Short task: Write out the lines below without any changes, omitting the pictures.

Pointing data for screenshots
* * * * * * * * *
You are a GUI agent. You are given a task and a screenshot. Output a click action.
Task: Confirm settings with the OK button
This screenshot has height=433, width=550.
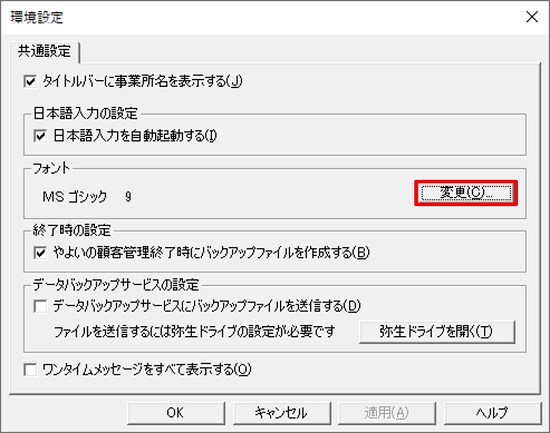click(x=176, y=413)
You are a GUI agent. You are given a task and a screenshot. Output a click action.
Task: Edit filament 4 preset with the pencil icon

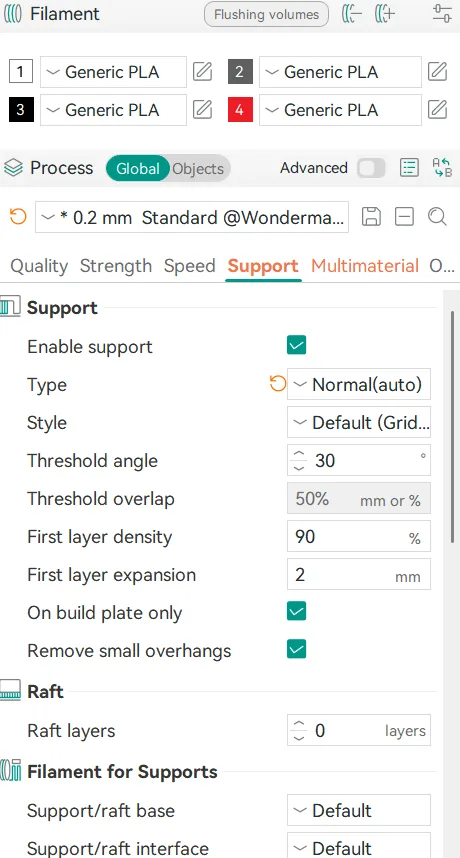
* * * * * * * * *
Reply to the exercise:
You are a GUI agent. You are given a task and a screenshot. Output a click action.
Task: Confirm settings with the OK button
This screenshot has height=433, width=550.
click(x=176, y=413)
You are a GUI agent. You are given a task and a screenshot. Output a click action.
Task: Edit filament 4 preset with the pencil icon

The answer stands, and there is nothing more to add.